Trump scellerato e paga l’Europa
In questi giorni il tycoon americano non perde occasione per esternare il suo profondo rancore per i “codardi” europei ai quali non perdona il totale disimpegno sul conflitto. Per Trump, risulta normale scatenare una guerra senza consultare gli alleati per poi pretenderne l’appoggio
Con l’avvento di Donald Trump alla presidenza Usa, in Europa assistiamo a continue fibrillazioni che stanno mettendo a dura prova la stabilità dei rapporti con il nostro alleato storico. Dopo l’improvvida decisione di attaccare l’Iran, ora Trump si trova nel medesimo pantano di Vladimir Putin il quale pensava, come il suo sodale americano, che la partita si sarebbe risolta in poche settimane. In questi giorni il tycoon americano non perde occasione per esternare il suo profondo rancore per i “codardi” europei ai quali non perdona il totale disimpegno sul conflitto. Per Trump, risulta normale scatenare una guerra senza consultare gli alleati per poi pretenderne l’appoggio.
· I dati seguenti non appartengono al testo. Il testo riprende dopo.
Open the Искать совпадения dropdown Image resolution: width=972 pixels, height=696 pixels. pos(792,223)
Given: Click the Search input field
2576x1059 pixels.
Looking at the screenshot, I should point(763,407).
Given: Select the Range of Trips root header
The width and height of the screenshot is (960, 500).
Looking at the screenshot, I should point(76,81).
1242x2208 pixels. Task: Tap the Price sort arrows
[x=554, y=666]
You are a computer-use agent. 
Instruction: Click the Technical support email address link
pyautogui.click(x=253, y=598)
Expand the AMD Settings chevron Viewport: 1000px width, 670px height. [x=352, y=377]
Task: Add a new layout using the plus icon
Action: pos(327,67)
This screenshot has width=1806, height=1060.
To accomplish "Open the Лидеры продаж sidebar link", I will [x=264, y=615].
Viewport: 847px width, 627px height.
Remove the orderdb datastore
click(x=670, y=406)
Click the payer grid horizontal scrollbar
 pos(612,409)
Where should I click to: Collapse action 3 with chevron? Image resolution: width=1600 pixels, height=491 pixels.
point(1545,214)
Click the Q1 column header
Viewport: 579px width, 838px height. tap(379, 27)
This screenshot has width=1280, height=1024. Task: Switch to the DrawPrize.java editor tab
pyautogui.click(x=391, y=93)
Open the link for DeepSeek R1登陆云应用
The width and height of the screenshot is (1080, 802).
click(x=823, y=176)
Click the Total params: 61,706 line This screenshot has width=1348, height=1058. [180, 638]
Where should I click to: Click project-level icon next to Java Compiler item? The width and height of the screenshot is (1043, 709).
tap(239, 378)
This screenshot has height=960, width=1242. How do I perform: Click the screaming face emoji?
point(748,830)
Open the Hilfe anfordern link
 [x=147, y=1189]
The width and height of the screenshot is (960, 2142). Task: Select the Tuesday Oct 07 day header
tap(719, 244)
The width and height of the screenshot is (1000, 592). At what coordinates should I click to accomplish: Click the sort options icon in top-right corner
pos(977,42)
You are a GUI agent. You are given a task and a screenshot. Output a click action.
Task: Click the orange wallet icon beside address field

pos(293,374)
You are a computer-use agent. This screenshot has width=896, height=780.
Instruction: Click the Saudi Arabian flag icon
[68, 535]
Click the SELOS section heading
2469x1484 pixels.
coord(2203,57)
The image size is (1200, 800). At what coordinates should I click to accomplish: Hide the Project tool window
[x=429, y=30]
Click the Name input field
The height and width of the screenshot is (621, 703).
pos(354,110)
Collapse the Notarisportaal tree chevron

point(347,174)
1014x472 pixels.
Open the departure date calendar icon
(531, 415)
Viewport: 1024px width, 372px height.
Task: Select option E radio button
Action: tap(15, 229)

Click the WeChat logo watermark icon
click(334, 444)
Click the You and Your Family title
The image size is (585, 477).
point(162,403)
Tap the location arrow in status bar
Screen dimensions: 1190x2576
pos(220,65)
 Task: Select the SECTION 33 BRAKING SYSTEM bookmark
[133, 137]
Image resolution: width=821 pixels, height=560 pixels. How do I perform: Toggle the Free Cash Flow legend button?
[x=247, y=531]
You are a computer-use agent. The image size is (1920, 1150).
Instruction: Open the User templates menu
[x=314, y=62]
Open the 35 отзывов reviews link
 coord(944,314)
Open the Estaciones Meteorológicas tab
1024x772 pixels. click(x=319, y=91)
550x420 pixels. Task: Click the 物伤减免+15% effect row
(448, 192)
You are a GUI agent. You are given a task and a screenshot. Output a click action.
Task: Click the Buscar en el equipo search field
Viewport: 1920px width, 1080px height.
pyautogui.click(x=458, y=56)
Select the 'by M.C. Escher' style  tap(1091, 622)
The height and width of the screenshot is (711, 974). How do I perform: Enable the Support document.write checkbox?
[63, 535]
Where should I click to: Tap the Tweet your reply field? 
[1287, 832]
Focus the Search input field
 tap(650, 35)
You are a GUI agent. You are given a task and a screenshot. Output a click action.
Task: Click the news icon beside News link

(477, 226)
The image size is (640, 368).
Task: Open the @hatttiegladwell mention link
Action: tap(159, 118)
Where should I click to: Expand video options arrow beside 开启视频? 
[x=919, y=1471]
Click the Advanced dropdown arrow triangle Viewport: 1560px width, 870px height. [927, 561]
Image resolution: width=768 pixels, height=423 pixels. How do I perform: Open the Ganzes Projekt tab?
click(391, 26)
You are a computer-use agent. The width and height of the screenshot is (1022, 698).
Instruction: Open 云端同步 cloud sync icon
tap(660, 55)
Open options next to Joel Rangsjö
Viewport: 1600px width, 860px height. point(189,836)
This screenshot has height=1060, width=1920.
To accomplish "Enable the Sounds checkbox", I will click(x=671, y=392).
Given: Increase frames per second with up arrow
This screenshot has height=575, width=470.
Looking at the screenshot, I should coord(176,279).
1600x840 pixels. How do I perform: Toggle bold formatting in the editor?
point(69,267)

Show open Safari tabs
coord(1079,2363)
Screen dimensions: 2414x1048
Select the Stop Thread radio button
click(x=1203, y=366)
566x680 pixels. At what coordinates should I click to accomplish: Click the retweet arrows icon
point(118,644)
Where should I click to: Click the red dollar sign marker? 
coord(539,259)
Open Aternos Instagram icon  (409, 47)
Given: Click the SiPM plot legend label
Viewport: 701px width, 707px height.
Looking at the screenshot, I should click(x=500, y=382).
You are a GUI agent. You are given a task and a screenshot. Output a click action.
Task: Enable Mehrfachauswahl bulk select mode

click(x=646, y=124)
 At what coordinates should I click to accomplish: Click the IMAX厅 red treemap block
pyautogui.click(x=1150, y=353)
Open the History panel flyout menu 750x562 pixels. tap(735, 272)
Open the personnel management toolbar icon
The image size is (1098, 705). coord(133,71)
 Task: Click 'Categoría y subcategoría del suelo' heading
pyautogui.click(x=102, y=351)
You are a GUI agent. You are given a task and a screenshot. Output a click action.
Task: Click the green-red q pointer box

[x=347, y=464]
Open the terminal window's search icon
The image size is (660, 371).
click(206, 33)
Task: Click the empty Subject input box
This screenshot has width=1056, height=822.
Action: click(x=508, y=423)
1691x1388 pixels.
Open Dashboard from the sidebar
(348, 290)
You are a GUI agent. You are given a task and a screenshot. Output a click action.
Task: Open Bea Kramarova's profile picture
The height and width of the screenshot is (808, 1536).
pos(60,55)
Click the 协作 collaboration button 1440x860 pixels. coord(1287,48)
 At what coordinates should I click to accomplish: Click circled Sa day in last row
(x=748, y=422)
Non solo. Dopo avere constatato che perfino la fedelissima Inghilterra ha rifiutato il coinvolgimento sullo Stretto di Hormuz, il presidente americano ha cercato di coinvolgere la Cina fingendo di dimenticare che l’Iran è un alleato del dragone cinese. Ci chiediamo, pertanto, se siamo davanti ad un folle o se gli Usa sono nelle mani di una consorteria che usa la follia di Trump per accumulare immani profitti: in entrambi i casi, dobbiamo sapere che abbiamo a che fare con un soggetto la cui imprevedibilità risulta esiziale per chiunque creda di poter costruire un solido consenso attorno alle sue bizze.
Donald Trump costituisce un fattore di instabilità non solo in Medioriente, ma anche per l’Europa. L’illusione di un blitz in grado di rovesciare il regime iraniano in pochi giorni è stata smentita dall’immediato allargamento del conflitto che ha già mostrato segnali preoccupanti: attacchi con droni e missili nella regione e tensioni che coinvolgono anche basi e interessi occidentali. Sul piano militare, l’Iran ha già dimostrato di non avere alcun timore nei confronti degli Usa contro cui era già pronta ad ingaggiare una guerra asimmetrica: attacchi tramite proxy regionali, operazioni ibride e, in alcuni casi, azioni clandestine al di fuori del Medio Oriente. Il governo di Teheran è in grado di esercitare sul nemico una pressione di rilevante entità, senza innescare un confronto militare convenzionale, anche perché negli ultimi due decenni ha sviluppato una rete regionale che si estende in Libano, Iraq, Siria e Yemen. Occorre rammentare, inoltre, che la vicinanza geografica dell’Europa al quadrante mediorientale amplifica l’esposizione ai cosiddetti “effetti spillover” che comprendono sia la destabilizzazione dei Paesi limitrofi che l’intensificazione di minacce ibride e terroristiche.
La scelta dissennata di Trump ha esposto l’Europa a conseguenze economiche che rischiano di mettere in ginocchio le economie di paesi già in difficoltà. Il Golfo Persico rappresenta circa il 30% della produzione mondiale di petrolio e costituisce uno snodo essenziale per il commercio globale di greggio. Lo Stretto di Hormuz, infatti, rappresenta un “choke point” critico dato che il 20 per cento delle esportazioni mondiali di petrolio transita attraverso questo passaggio. Oltre alle conseguenze economiche di cui stiamo già verificando la gravità, occorre considerare le implicazioni politiche del conflitto.
L’iniziativa americana è stata percepita in Europa come un’azione unilaterale, non coordinata con gli alleati. Il rifiuto europeo di partecipare alle operazioni militari segna una frattura significativa nei rapporti transatlantici. In tale contesto, la posizione europea appare debole e volta a coltivare unicamente una strategia di mitigazione del rischio (“risk containment”). La combinazione di vulnerabilità securitaria e di dipendenza energetica disegna un quadro in cui il Vecchio Continente rischia di subire effetti sproporzionati rispetto al proprio grado di coinvolgimento nel conflitto tenuto conto che oltre 30.000 obiettivi sensibili (tra infrastrutture critiche e siti strategici) sono identificati nei Paesi Ue come potenziali target di minacce ibride. Risulta, infine, utile rammentare che la crisi mediorientale ha storicamente generato pesanti shock migratori: basti pensare che, tra il 2015 e il 2016, durante la guerra in Siria, oltre 1,3 milioni di richieste di asilo sono state presentate ai paesi membri dell’Ue. Stiamo attenti, pertanto, a legare le nostre sorti a quelle di un leader inaffidabile come Trump.